Je vois des gens qui m’envient, et je me demande pourquoi. Parce que j’en ai vraiment bavé, et pour être honnête, j’ai léché pas mal de culs pour sortir la tête de l’eau. Quand je regarde en arrière, je ne vois rien d’autre que le ghetto et un monde de corruption. Alors je lèche des culs pour continuer à avancer, mais au moins, je le fais honnêtement.”

Grâce à Daptone, Charles Bradley va devenir, dès 2011, le fer de lance de la soul à l’ancienne. Son premier album, No Time For Dreaming, sort alors qu’il est âgé de 63 ans. Une seconde vie, en somme.

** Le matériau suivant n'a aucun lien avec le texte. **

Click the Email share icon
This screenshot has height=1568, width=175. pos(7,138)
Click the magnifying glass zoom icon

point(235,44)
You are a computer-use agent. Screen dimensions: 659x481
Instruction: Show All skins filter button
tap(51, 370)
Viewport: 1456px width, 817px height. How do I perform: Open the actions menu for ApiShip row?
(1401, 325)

Tommy Brenneck le reconnaît :

“La vie de Charles fut pleine de traumatismes, encore et encore, mais je crois qu’il est parvenu à renaître en tant qu’artiste quand il a appris à diriger toutes ces années de souffrance vers ses chansons. ‘Heartaches & Pain’ est la première chanson où Charles écrit à propos d’une tragédie personnelle [celle des décès successifs de son frère et de sa mère, ndlr].

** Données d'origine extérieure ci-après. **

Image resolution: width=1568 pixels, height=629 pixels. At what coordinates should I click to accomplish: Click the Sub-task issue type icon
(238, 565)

C’est comme ça qu’il a trouvé sa voix, et qu’il a commencé à écrire des textes. Cette chanson, tout comme ‘The World (Is Going Up In Flames)’, marque cette transformation : celle du papillon qui s’extirpe du cocon.”

Faire renaître l’homme de ses cendres

En trois albums sous le nom de Charles Bradley, le soulman a su se créer une image certes proche de celle de James Brown, mais aussi de celle d’Otis Redding, autre star du genre dont sa voix se rapprochait étrangement. Les disques sont parfois inégaux, mais l’âme est là – et le son initié par les geeks de Daptone aussi.

Surtout, ceux qui ne l’ont jamais vu sur scène peuvent s’en mordre les doigts, tant ses prestations furent habitées et transcendantes. Consolation : le label Daptone sort le 9 novembre un album posthume intitulé Black Velvet, en référence à l’ancien blase de Bradley. Le premier extrait, une ballade magnifique, est déjà disponible et se nomme “I Fell A Change”.

Peu avant son décès, Charles Bradley avait dû annuler sa tournée canadienne. Il a quitté ce monde dix mois seulement après son amie Sharon Jones, autre grande voix de la soul, autre membre de Daptone Records. Les emmerdes arrivent toutes en même temps, paraît-il… La France fut l’un des pays ayant le mieux accueilli sa musique et son aura.

“Nous buvions du cognac à Cognac, du champagne en Champagne, et jouissions de tous les beaux dîners que nous désirions, se souvient Tommy Brenneck. Charles aimait la France ! Comme nous tous.” Et c’était réciproque.